### READING TEXT
+++++
Splices near the ends of reads can be particularly difficult to align, as a minimum amount of 
sequence is needed to confidently identify exon boundaries. Accuracy improved when the 
assessment was restricted to splices located between positions 20 and 57 in the 76-nt reads, 
but the same four methods still performed best (Supplementary Fig. 16). The use of 
simulated data further allowed us to measure the rate at which splices were detected in 
individual reads as a function of true coverage at corresponding junctions. Most protocols 
displayed decreased sensitivity at junctions covered by <5 reads (Supplementary Fig. 17). 
This reflects the reliance on junction coverage by alignment algorithms to increase 
precision. Accordingly, the trend was absent for methods that align each read independently 
(BAGET, GSNAP, PASS, SMALT and STAR 1-pass). Notably, the annotation-based 
GSNAP protocol achieved high sensitivity irrespective of junction coverage (Supplementary 
Fig. 17). 

The number of false junction calls was considerable for most protocols but was greatly 
reduced if junctions were filtered by supporting alignment counts (Fig. 5c). At a threshold of 
two alignments, GSTRUCT outperformed most other methods on both simulated data sets 
when assessed by numbers of true and false junction calls (Fig. 5c and Supplementary 
Tables 2 and 9). MapSplice displayed similar performance on the first simulated data set, 
but only if used without annotation.
+++++
### ENTRIES SUPPLIED
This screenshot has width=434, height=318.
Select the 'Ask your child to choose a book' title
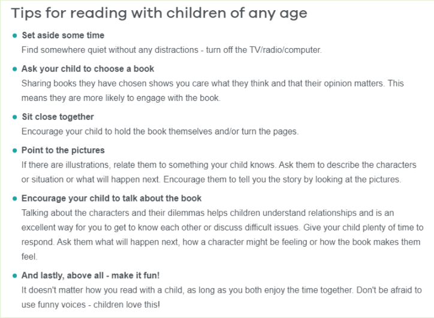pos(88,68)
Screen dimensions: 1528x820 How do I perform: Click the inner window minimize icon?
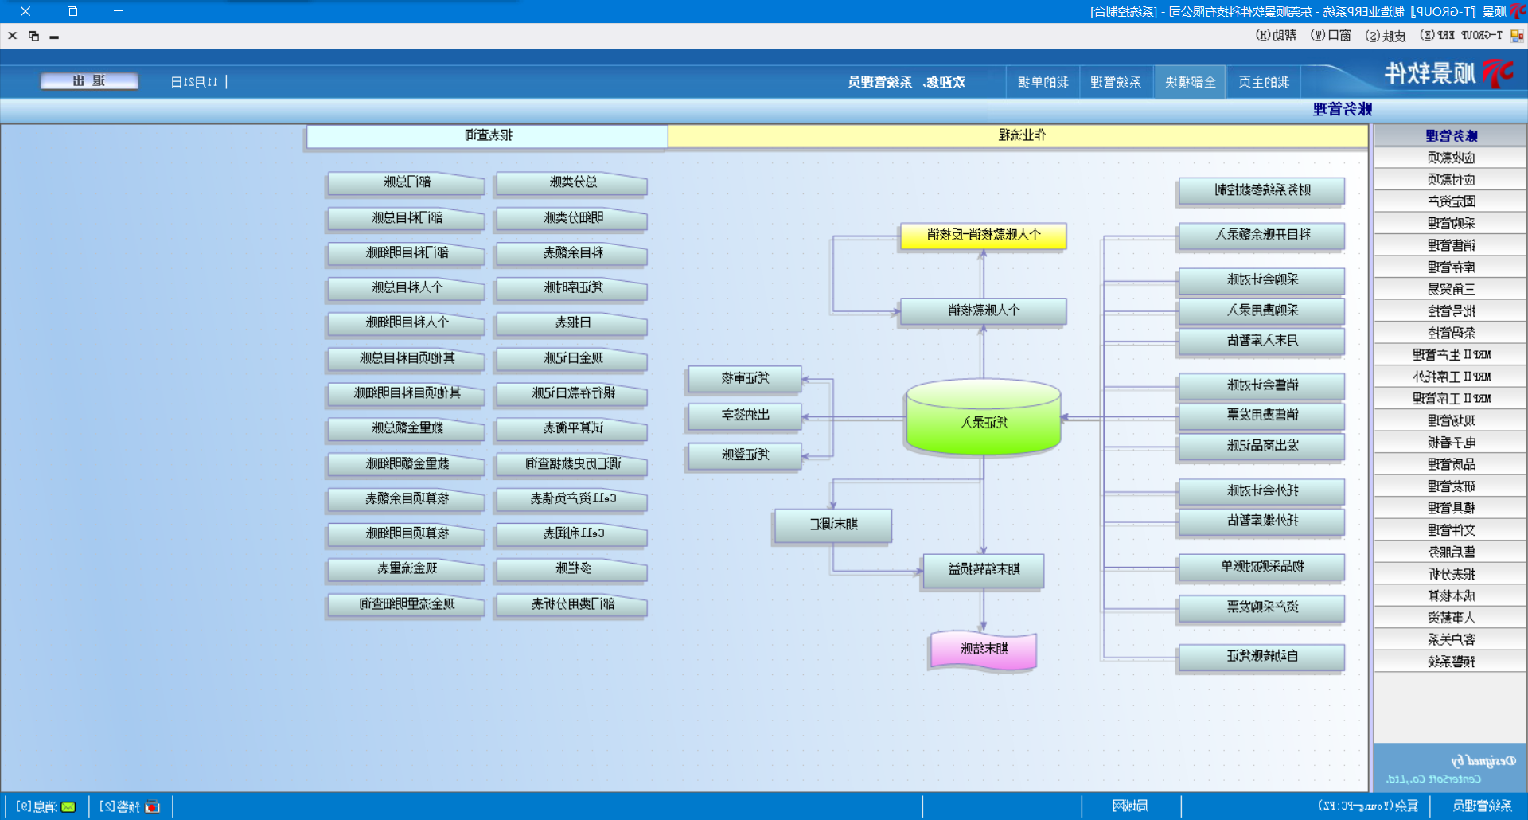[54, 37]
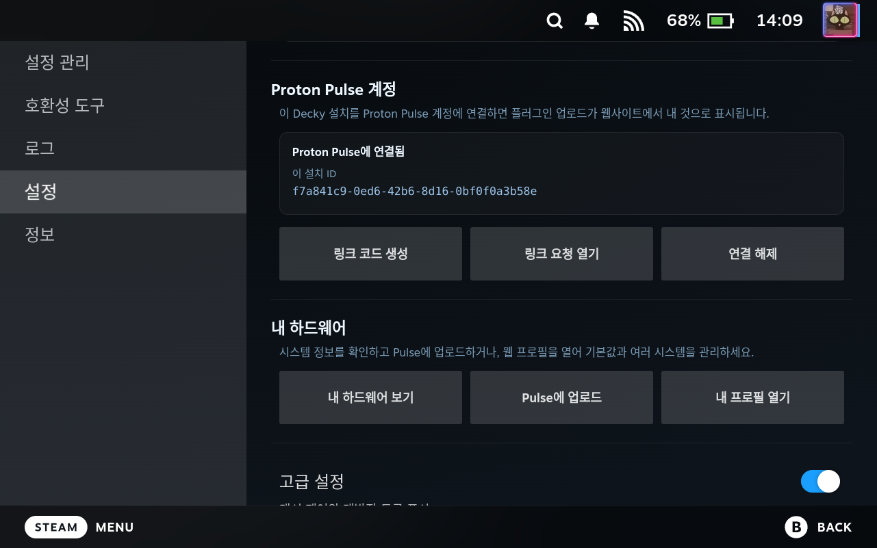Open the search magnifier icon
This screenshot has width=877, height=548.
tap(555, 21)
+++++
### EXERCISE 1
In the text on splice alignment, why did most protocols lose sensitivity at junctions covered by fewer than five reads? Answer in one to three sentences.
### EXERCISE 2
Carry on the text on splice alignment from its final sentence.
The material above has no connection to the text on splice alignment.

### RESPONSE 1
Most alignment algorithms depend on junction coverage to increase precision. At junctions supported by fewer than five reads, they therefore detected splices less often. Methods that align each read independently (BAGET, GSNAP, PASS, SMALT and STAR 1-pass) did not show this trend.

### RESPONSE 2
The simulated transcriptomes contain a subset of splice junctions in the Ensembl annotation 
as well as junctions from other gene catalogs and those created by simulating alternate 
isoforms of known genes. This corresponds to a realistic scenario wherein a subset of known 
transcripts are expressed in the assayed sample and knowledge of the transcriptome is 
incomplete. Protocols using annotation recovered nearly all of the known junctions in 
expressed transcripts, but most of these protocols also aligned reads at thousands of 
annotated junctions that were not expressed the simulated transcriptomes (Fig. 5d). This 
effect was particularly severe for TopHat2, PALMapper and STAR. For novel-junction 
discovery, GSTRUCT and MapSplice outperformed other methods (Fig. 5e). 

Most programs could detect three or more splices per read, but PASS and PALMapper 
rarely reported more than two, and BAGET and SMALT never reported more than one 
(Supplementary Fig. 18 and Supplementary Table 10). In general, ReadsMap, STAR and the 
annotation-based TopHat2 protocol produced the most primary alignments with at least 
three splices. The last protocol was also the most sensitive for recovering such multiintron 
alignments from the simulated reads (recall = 79.3% for simulation 1; Supplementary Table 
11). Among the protocols run without annotation, ReadsMap exhibited the best recall for 
alignments spanning three or more introns (72.1%), followed by the 2-pass version of STAR 
(70.7%) and GSTRUCT (65.8%). However, ReadsMap also exhibited exceptionally low 
precision for such alignments (Supplementary Table 11).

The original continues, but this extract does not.